▶ _EXERCISE INPUT_

■ ■ ■ ■

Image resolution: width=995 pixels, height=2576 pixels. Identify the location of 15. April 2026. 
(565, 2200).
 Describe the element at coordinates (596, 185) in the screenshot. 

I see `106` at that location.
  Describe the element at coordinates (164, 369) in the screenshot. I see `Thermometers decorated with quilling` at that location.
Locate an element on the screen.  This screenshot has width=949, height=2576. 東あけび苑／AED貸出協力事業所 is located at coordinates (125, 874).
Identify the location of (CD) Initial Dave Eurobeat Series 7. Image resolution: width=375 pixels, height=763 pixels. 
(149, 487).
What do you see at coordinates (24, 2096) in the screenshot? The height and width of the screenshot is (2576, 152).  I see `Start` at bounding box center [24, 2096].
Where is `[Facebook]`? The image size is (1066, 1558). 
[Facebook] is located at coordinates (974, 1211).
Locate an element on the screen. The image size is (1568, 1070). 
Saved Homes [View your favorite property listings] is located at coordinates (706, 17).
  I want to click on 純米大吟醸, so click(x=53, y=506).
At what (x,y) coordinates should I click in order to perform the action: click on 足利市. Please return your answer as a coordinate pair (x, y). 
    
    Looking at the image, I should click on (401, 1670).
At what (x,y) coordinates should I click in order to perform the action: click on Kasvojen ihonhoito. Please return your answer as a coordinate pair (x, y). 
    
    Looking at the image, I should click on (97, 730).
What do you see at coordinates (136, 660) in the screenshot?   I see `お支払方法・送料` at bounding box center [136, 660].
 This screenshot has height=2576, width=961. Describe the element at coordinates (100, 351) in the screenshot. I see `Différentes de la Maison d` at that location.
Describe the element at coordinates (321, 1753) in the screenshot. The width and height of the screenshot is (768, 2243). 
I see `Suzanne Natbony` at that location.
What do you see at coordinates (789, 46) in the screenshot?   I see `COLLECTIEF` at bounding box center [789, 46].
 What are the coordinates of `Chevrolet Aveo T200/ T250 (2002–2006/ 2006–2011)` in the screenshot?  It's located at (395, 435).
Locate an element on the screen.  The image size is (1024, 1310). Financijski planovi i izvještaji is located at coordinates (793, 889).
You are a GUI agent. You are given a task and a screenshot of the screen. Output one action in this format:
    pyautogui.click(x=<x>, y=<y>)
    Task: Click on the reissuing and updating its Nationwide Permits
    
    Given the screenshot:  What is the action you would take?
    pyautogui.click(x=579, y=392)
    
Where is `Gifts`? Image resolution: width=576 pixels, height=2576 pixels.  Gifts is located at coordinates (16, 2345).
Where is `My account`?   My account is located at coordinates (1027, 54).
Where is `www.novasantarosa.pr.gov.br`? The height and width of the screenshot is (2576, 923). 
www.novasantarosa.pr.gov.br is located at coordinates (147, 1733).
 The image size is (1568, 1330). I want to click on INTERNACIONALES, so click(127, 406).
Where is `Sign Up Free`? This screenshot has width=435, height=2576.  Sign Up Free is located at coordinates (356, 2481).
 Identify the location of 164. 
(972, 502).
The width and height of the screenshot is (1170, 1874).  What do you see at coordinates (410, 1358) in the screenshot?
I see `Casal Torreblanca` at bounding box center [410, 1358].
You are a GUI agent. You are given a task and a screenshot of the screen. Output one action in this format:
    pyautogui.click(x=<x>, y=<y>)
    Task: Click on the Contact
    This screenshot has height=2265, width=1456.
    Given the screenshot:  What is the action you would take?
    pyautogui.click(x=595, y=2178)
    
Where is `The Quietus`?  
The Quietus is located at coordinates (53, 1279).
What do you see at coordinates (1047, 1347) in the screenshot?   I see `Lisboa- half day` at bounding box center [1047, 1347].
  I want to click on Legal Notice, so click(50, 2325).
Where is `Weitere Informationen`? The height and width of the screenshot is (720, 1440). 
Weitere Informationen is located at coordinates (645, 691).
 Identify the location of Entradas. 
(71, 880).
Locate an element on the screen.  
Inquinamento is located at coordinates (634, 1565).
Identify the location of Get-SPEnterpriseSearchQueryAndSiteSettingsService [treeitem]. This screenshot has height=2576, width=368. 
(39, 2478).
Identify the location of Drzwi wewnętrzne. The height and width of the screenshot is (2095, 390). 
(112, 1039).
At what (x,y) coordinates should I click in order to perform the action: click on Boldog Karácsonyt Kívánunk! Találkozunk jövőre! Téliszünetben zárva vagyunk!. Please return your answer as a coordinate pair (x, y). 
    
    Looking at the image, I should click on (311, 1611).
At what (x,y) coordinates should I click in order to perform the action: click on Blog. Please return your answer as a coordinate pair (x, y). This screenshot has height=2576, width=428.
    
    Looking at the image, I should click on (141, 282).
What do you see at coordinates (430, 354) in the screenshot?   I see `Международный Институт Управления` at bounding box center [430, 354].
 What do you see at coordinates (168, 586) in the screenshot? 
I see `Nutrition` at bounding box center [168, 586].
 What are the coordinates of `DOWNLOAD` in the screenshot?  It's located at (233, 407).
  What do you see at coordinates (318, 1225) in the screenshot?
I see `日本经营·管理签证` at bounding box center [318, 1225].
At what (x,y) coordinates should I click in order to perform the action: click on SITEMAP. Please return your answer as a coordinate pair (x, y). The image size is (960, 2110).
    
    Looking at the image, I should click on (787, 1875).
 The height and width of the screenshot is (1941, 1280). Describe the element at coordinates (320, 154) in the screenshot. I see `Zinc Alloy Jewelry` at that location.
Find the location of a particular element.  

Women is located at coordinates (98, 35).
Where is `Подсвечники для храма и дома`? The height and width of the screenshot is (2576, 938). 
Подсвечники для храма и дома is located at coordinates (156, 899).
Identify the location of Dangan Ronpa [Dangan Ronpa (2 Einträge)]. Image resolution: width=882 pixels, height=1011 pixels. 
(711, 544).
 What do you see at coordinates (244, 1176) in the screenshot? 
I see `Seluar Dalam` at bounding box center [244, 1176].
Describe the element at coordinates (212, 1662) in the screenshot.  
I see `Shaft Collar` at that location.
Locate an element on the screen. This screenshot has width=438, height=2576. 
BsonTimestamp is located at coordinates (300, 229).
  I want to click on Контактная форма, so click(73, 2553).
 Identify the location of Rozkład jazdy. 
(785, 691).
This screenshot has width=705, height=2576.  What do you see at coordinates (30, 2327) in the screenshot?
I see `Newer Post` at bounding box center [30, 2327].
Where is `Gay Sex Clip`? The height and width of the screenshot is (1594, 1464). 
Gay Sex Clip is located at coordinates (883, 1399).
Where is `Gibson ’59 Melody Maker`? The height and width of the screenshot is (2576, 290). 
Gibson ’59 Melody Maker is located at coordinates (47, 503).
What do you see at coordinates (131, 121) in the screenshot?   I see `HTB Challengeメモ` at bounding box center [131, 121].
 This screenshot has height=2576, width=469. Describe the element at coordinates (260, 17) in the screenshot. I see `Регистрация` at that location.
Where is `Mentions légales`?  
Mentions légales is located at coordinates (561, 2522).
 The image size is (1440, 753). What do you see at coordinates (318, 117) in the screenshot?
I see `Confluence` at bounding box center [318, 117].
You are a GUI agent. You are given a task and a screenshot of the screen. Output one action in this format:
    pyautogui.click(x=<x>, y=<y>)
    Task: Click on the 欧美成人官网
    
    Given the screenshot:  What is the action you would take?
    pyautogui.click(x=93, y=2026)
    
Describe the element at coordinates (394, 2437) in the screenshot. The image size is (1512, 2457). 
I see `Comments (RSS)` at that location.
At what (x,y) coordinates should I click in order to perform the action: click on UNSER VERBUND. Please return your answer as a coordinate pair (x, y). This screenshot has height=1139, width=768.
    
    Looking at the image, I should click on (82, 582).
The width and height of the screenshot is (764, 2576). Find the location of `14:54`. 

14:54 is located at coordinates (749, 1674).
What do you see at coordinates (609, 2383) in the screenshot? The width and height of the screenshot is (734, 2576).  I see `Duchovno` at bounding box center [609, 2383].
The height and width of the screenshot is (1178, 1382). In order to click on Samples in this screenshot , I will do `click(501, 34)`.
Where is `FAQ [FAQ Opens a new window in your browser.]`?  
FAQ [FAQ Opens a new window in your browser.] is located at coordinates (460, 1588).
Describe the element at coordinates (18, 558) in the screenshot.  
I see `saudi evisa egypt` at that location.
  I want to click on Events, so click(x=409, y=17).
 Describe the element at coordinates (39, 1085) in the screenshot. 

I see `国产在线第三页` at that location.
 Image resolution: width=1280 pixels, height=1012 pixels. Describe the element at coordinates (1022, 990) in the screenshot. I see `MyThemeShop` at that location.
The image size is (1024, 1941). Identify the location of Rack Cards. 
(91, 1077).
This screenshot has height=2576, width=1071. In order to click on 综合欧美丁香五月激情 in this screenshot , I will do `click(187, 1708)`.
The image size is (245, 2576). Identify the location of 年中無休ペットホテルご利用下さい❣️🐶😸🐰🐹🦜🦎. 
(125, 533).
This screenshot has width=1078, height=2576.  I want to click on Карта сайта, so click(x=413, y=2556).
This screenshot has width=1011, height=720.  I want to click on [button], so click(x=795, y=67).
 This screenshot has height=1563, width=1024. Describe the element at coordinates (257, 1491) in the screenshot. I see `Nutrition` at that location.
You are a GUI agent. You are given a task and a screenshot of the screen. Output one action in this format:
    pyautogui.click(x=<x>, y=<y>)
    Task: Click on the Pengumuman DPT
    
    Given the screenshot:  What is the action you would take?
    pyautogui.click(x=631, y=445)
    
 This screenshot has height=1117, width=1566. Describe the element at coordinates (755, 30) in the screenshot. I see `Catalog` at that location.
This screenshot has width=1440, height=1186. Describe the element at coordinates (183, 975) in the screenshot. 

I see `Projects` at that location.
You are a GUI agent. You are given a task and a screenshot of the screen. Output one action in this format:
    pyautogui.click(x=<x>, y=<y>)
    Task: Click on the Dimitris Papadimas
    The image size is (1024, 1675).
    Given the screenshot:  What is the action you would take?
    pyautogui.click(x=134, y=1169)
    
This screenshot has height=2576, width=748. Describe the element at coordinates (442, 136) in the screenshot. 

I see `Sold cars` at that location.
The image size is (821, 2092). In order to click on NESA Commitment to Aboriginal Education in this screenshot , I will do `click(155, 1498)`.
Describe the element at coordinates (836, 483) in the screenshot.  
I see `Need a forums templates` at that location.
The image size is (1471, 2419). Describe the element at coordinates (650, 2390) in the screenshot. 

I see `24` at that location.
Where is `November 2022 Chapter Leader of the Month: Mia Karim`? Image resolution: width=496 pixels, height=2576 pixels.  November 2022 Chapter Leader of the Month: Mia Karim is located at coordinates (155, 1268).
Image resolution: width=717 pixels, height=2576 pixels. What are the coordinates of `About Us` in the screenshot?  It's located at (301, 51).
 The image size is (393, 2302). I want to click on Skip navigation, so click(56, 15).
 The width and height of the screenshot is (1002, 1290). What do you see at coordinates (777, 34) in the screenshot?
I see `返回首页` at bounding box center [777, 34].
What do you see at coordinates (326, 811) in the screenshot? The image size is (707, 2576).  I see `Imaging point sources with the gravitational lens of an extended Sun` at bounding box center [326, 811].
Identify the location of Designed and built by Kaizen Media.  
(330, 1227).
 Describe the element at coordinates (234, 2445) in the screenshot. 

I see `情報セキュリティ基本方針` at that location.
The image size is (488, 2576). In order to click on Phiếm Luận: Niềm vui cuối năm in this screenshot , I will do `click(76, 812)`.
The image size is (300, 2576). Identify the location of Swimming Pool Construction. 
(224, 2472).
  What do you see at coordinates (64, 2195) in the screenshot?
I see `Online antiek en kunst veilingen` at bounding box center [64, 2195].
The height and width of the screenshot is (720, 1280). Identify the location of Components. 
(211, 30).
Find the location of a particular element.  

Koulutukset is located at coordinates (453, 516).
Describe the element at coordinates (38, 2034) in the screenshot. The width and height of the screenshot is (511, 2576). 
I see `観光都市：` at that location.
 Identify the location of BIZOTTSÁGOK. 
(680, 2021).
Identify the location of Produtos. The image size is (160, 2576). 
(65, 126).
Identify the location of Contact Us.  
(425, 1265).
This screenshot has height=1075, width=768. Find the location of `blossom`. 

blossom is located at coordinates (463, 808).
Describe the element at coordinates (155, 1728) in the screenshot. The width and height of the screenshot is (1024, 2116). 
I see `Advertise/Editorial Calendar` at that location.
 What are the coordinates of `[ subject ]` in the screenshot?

■ ■ ■ ■

Reproduce the stretch of the listing from the line containing "at (395, 435)." through the line containing "coordinates (793, 889).", both included, and output only those lines, unchanged.

 What are the coordinates of `Chevrolet Aveo T200/ T250 (2002–2006/ 2006–2011)` in the screenshot?  It's located at (395, 435).
Locate an element on the screen.  The image size is (1024, 1310). Financijski planovi i izvještaji is located at coordinates (793, 889).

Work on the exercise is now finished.